Smith 2002 diacu dalam Wijanto 2008 menggunakan istilah illegal logging untuk menunjukkan adanya penebangan kayu yang dihubungkan dengan
kegiatan yang tidak sesuai dengan hukum nasional dan daerah. Selanjutnya bahwa yang termasuk dalam kegiatan illegal logging adalah 1 melakukan perusakan
dengan tujuan untuk mendapatkan hasil dari hutan 2 melakukan penebangan tanpa ijin dan atau dari areal yang dilindungi 3 menebang spesies yang
dilindungi dan atau kayu yang melebihi batas perjanjian dan 4 melakukan penebangan yang melanggar atau tidak sesuai dengan kewajiban didalam kontrak
perjanjian. Sukardi 2005 diacu dalam Setianingsih 2009 mendefinisikan illegal logging adalah rangkaian kegiatan dalam bidang kehutanan dalam rangka
pemanfaatan dan pengelolaan hasil hutan kayu yang bertentangan dengan hukum yang berlaku atau berpotensi merusak hutan.
Conteras-Hermosilla 2002 diacu dalam Setianingsih 2009 menyebutkan beberapa faktor penyebab terjadinya pencurian kayu:
a. Kegiatan kehutanan melibatkan areal yang luas, dapat terjadi ditempat yang
jauh, sehingga lolos dari keamanan publik dan badan pengawas. Walaupun adanya teknologi pengindraan jauh, tetapi kapasitas untuk memonitor dan
menegakkan hukumnya rendah; b.
Di negara yang kaya sumberdaya hutan tetapi pembangunan ekonominya rendah jarang ditemukan informasi akurat tentang volume pohon yang ada,
kualitas sumberdaya hutan, distribusi spesies, dan lokasi geografis lainnya. Kegiatan inventarisasi hutan dan rencana pengelolaan hutan tidak sempurna
dilakukan, sehingga monitoring sulit dilakukan; c.
Pengelolaan sumberdaya alam lebih memprioritaskan aspek ekonomi, diantaranya dengan adanya pandangan bahwa keberadaan hutan kurang
ekonomis dibandingkan dengan lahan yang digunakan untuk pertanian intensif;
d. Hak kepemilikan lahan hutan yang kurang jelas serta batas lahan hutan di
lapanganpun kurang jelas diketahui; e.
Gaji pegawai pemerintah yang jauh lebih rendah harus mengawasi kayu yang bernilai ekonomi tinggi mendorong terjadi pelanggaran atas jabatan;
f. Hukuman bagi pelaku illegal logging sangat rendah, sehingga tidak
menimbulkan efek jera.

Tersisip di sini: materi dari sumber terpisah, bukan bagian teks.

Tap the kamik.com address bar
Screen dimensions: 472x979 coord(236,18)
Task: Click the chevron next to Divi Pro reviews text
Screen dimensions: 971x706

Faktor penyebab terjadinya pencurian kayu di Indonesia bukan ditentukan
oleh faktor tunggal, tetapi dipengaruhi oleh beberapa faktor yang saling berinteraksi. Ketimpangan supply dan demand kayu, masalah sosial-ekonomi
masyarakat sekitar hutan, rendahnya apresiasi publik terhadap nilai ekosistem hutan, penegakan hukum dan tingkat ketaatan hukum yang masih lemah sampai
maraknya korupsi dalam pembalakan liar merupakan beberapa faktor kunci terjadinya praktek illegal logging di Indonesia.

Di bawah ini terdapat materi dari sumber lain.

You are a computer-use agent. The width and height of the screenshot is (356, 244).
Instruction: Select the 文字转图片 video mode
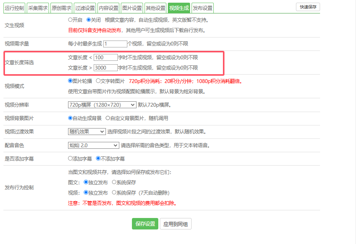[98, 81]
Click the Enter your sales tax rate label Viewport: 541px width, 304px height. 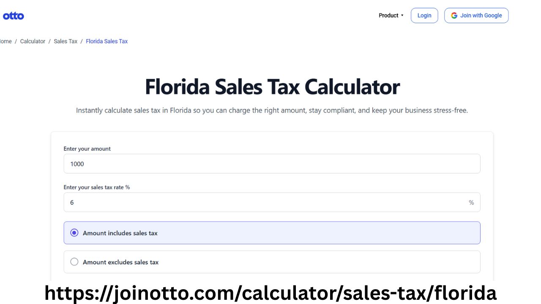97,187
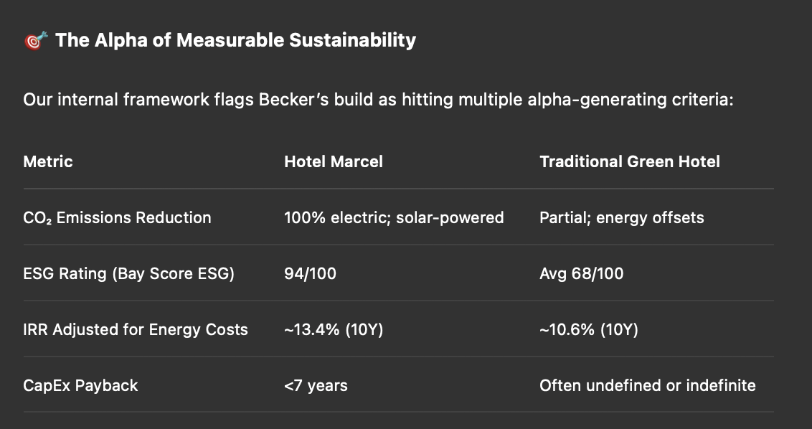Screen dimensions: 812x429
Task: Select the 'CO₂ Emissions Reduction' row label
Action: (117, 217)
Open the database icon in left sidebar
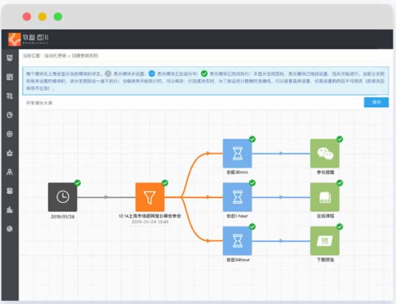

Sukardi 2005 diacu dalam Setianingsih 2009 menyebutkan modus operasi yang sering dilakukan dalam pencurian kayu adalah sebagai berikut :
a. Modus di daerah hulu
1. Melakukan penebangan tanpa ijin, dilakukan oleh masyarakat dan hasil
tebangannya dijual kepada cukong kayu atau oknum pengusaha industri kehutanan
2. Melakukan penebangan diluar ijin yang telah ditetapkan konsesinya
oleh pemerintah, biasanya dilakukan oleh oknum pemegang konsesi HPH dan HTI.
b. Modus di jalur pengangkutan dan di daerah hilir
1. Pengangkutan kayu tanpa dilengkapi dokumen yang sah.
2. Pengangkutan kayu dilengkapi dokumen palsu
3. Jumlah kayu yang diangkut tidak sesuai dengan data yang ada dalam
dokumen yang sah. 4.
Penggunaan dokumen sahnya kayu yang berulang-ulang. 5.
Penggunaan dokumen lain diluar dokumen yang telah ditetapkan, misalnya penggunaan faktur kayu sebagai pengganti dokumen sahnya
kayu; hal ini disebabkan oleh terjadinya praktek kolusi antara oknum pejabat, pengusaha, dan penegak hukum.